→ PROBLEM REQUIREMENTS: Take the data from its first line. Print each line exactly until the line containing "You are a computer-use agent. The" has been printed too.
-- DATA PROVIDED follows --
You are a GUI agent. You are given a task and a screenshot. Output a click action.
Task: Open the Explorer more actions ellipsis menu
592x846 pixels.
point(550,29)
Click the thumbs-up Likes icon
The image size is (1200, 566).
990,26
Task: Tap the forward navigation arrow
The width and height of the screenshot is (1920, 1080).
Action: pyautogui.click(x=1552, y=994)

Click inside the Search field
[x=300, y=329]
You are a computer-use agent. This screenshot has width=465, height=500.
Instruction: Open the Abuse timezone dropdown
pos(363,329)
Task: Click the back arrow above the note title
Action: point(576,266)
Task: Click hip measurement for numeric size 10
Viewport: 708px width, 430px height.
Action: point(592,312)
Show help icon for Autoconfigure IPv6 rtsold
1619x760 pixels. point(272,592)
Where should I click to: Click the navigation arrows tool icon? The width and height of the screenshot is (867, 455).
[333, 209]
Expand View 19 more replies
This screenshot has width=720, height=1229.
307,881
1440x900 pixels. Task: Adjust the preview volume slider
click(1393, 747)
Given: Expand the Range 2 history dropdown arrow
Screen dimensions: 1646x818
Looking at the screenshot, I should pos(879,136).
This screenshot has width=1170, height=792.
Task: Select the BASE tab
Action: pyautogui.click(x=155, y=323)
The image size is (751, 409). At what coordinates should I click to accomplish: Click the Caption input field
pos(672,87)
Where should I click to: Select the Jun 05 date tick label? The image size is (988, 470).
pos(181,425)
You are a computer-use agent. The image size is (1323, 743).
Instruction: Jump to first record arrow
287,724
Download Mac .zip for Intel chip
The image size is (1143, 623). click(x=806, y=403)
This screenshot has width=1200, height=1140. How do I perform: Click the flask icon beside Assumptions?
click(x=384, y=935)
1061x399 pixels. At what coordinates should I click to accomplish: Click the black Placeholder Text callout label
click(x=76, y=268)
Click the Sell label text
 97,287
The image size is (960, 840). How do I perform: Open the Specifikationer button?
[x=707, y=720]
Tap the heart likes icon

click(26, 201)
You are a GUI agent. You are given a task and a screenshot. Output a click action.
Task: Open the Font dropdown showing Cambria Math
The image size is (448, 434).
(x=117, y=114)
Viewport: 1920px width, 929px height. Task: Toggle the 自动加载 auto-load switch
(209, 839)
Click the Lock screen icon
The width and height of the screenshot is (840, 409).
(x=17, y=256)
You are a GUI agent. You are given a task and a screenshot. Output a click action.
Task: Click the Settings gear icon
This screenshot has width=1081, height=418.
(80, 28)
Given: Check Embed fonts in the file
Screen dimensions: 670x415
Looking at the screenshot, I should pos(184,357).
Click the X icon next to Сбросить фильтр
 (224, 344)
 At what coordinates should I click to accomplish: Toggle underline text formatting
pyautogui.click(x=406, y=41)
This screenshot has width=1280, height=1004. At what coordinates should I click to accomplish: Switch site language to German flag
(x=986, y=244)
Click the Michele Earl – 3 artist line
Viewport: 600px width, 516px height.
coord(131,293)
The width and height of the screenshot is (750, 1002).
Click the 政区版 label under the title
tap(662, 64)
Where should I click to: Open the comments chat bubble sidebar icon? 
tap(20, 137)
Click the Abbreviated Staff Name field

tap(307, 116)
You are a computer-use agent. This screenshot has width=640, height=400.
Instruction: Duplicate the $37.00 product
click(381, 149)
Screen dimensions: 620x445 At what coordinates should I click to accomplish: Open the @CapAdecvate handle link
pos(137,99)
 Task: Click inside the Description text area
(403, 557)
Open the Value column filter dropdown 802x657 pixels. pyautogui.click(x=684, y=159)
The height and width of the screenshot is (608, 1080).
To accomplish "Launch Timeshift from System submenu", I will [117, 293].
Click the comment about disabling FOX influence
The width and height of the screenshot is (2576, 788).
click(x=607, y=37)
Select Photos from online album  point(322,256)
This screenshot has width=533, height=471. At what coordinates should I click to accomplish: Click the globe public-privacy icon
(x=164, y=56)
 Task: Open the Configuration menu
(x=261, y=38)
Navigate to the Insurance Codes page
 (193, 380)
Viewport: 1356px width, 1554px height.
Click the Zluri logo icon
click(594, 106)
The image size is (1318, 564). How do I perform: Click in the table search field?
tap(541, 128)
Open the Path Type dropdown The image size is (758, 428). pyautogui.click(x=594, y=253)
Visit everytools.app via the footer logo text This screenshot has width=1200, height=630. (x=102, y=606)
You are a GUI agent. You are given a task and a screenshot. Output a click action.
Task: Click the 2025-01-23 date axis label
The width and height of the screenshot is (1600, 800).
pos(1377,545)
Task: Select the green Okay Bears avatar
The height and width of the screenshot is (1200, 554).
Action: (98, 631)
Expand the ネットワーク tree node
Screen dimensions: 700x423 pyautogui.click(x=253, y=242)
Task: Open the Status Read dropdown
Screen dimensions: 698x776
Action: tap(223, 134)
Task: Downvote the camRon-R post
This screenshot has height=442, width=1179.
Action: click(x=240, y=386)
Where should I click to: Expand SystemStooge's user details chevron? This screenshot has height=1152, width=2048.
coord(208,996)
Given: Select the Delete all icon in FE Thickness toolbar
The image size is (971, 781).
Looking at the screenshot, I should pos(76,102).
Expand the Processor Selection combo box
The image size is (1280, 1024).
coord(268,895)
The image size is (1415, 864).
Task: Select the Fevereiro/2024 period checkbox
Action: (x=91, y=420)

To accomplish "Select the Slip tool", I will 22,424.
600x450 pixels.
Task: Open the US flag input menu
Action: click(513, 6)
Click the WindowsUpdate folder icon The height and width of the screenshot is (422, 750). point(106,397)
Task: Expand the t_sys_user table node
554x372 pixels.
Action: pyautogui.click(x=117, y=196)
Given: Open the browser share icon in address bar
-- DATA PROVIDED concluded --
→ WORKED SOLUTION:
You are a GUI agent. You are given a task and a screenshot. Output a click action.
Task: Open the Explorer more actions ellipsis menu
592x846 pixels.
point(550,29)
Click the thumbs-up Likes icon
The image size is (1200, 566).
990,26
Task: Tap the forward navigation arrow
The width and height of the screenshot is (1920, 1080).
Action: pyautogui.click(x=1552, y=994)

Click inside the Search field
[x=300, y=329]
You are a computer-use agent. This screenshot has width=465, height=500.
Instruction: Open the Abuse timezone dropdown
pos(363,329)
Task: Click the back arrow above the note title
Action: point(576,266)
Task: Click hip measurement for numeric size 10
Viewport: 708px width, 430px height.
Action: point(592,312)
Show help icon for Autoconfigure IPv6 rtsold
1619x760 pixels. point(272,592)
Where should I click to: Click the navigation arrows tool icon? The width and height of the screenshot is (867, 455).
[333, 209]
Expand View 19 more replies
This screenshot has width=720, height=1229.
307,881
1440x900 pixels. Task: Adjust the preview volume slider
click(1393, 747)
Given: Expand the Range 2 history dropdown arrow
Screen dimensions: 1646x818
Looking at the screenshot, I should pos(879,136).
This screenshot has width=1170, height=792.
Task: Select the BASE tab
Action: pyautogui.click(x=155, y=323)
The image size is (751, 409). At what coordinates should I click to accomplish: Click the Caption input field
pos(672,87)
Where should I click to: Select the Jun 05 date tick label? The image size is (988, 470).
pos(181,425)
You are a computer-use agent. The image size is (1323, 743).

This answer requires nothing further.